## Document section
Relationships and data : extending the concepts of RDF

ASIS-PNC Annual Meeting, 2000

Andrew Grove

Information Services, Microsoft Corporation

 

Abstract:

Resource Description Framework (RDF) has at its core, the concept of paired entities held together by a relationship.  In RDF, this concept is applied to information resources and descriptions of them, however it has potential for applications far beyond such resources.  Indeed, much of the potential is because entity-relationship-entity triples are oftentimes direct representations of real-world situations.  By linking such triples together, infinitely extensible chains and networks of chains can be created which accurately record complex, multi-dimensional realities.  Ironically enough, these complex webs can be captured, recorded, and manipulated in very simple data structures; which themselves have the potential to be realized in a variety of platforms and applications.

## Extracted entries
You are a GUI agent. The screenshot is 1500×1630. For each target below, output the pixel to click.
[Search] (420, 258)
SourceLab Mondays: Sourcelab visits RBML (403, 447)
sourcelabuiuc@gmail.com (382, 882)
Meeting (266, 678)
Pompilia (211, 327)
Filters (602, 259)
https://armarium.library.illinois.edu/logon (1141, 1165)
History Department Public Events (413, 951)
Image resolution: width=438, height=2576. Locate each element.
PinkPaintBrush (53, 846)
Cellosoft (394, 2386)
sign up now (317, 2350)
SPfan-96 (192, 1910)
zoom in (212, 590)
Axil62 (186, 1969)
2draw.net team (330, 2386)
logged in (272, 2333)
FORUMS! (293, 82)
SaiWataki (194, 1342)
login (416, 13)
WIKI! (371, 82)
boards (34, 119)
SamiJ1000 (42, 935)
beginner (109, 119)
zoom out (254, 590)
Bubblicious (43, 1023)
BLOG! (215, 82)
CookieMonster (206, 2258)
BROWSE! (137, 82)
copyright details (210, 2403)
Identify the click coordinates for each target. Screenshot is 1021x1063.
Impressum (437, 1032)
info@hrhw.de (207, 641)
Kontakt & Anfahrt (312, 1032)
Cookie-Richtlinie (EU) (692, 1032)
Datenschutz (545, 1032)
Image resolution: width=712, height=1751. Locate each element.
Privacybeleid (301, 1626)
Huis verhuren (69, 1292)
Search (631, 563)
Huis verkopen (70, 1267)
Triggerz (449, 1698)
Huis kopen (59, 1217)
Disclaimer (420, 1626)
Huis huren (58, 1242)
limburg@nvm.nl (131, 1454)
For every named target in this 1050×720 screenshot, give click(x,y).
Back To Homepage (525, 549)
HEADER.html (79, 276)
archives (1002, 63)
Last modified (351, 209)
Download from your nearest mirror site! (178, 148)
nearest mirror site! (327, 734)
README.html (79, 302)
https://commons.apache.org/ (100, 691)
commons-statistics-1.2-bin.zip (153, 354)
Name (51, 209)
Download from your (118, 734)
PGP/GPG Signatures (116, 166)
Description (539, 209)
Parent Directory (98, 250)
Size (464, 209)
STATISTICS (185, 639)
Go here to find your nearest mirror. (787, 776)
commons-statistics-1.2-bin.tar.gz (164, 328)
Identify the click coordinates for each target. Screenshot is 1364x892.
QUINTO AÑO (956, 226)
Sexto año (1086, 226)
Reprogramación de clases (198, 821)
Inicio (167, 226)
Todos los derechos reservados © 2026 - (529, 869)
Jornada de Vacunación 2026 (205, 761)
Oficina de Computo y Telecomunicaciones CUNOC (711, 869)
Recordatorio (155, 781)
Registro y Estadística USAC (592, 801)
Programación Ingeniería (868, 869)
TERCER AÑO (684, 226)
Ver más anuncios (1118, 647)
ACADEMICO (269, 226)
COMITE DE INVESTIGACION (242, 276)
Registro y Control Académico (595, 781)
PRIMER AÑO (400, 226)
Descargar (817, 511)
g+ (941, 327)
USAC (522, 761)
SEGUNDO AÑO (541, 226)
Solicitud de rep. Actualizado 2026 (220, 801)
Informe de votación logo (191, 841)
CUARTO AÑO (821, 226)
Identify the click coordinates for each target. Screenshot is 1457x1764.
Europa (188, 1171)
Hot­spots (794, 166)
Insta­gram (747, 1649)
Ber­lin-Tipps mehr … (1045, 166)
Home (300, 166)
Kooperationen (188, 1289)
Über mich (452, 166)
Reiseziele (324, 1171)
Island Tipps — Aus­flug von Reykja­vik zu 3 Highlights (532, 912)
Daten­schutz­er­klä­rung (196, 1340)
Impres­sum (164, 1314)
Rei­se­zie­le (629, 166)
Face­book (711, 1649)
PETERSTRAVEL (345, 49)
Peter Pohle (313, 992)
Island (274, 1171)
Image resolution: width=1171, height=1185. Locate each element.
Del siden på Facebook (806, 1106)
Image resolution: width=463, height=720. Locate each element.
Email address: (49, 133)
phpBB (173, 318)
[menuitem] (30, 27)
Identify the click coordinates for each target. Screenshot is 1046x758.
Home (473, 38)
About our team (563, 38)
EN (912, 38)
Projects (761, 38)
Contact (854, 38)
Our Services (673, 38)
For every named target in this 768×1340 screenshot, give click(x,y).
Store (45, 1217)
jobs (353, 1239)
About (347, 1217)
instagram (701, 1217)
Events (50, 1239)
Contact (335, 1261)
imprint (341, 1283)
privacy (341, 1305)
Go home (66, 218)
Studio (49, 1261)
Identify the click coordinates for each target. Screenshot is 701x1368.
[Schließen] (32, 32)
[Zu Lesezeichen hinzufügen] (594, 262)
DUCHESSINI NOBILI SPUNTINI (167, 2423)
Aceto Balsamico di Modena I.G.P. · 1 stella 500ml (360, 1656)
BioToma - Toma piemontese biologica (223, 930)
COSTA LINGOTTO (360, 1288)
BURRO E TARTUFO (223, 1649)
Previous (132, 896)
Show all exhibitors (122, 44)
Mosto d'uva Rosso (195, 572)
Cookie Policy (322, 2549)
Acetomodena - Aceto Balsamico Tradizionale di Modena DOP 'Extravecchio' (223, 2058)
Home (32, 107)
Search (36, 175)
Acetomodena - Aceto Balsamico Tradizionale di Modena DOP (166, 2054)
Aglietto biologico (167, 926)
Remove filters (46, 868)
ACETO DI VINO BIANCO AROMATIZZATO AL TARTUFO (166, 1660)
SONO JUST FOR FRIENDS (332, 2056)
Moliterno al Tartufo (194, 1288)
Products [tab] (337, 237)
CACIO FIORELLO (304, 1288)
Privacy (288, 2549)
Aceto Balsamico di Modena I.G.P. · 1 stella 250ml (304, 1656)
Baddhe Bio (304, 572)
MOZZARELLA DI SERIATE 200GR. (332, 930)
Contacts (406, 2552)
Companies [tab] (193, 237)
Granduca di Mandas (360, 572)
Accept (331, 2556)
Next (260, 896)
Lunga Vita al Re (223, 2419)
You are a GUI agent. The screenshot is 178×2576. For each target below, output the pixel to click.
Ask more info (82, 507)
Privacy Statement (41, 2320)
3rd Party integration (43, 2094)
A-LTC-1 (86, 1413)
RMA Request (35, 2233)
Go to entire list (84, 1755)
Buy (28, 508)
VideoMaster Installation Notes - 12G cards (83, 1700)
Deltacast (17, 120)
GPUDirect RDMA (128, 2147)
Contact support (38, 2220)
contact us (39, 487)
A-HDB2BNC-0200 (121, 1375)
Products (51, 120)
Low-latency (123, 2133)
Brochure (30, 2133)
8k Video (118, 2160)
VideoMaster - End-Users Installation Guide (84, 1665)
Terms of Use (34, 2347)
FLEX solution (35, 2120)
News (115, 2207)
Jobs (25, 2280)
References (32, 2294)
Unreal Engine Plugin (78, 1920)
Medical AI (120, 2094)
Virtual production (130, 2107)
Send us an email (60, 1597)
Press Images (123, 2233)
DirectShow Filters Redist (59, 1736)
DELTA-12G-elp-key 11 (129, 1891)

## Required work
1 – Answer these questions using the RDF abstract.
(a) At which meeting was the RDF paper presented?
(b) According to the abstract, what concept does RDF have at its core?
(c) In what kind of data structures can the complex webs be captured, recorded, and manipulated?
2 – Continue the abstract on extending RDF's relationship concepts, beginning after its final sentence.

## Answers given
1 –
(a) The ASIS-PNC Annual Meeting, 2000.
(b) The concept of paired entities held together by a relationship.
(c) Very simple data structures.

2 –
Introduction:

A bit over ten years ago, the foundational course for hopeful MLS students was Bibliographic Control.  There, they learned the principles and practice of managing documents; through the mechanism of surrogates such as bibliographic records.  Several actors connected users to actual information:  reference librarians, a few online databases, various finding aids (such as LCSH, the LC Classification Scheme, Dewey Decimal Classification, Indexing and Abstracting services), and the documents themselves.  In all cases the critical element was the bibliographic record, or some similar surrogate.  Anyone who has spent appreciable time at the reference desk has stories of users asking for particular documents, only to reveal upon inquiry their real information need was for some formula, or place name, or political event; all of it information found in various documents.

 

All of this has shifted in the last decade.  First to arrive was the realization that users are interested in ‘information’; they are not as concerned with the package as librarians appear to believe.  Certainly, situations exist in which the document is crucial; children’s collections and images come readily to mind.   Parallel to this awareness is the development of information systems, primarily databases, which support direct information delivery.  It is possible to look directly for a chemical formula and molecular diagram, rather than retrieve a minerology reference and then look them up.  New data structures or long-forgotten ones in new incarnations, hold the promise of modeling the complex interconnections between real-world information elements and relationships.  Such data structures go far beyond storage and retrieval of document surrogates, beyond information elements, and possibly into the realm of genuine knowledge.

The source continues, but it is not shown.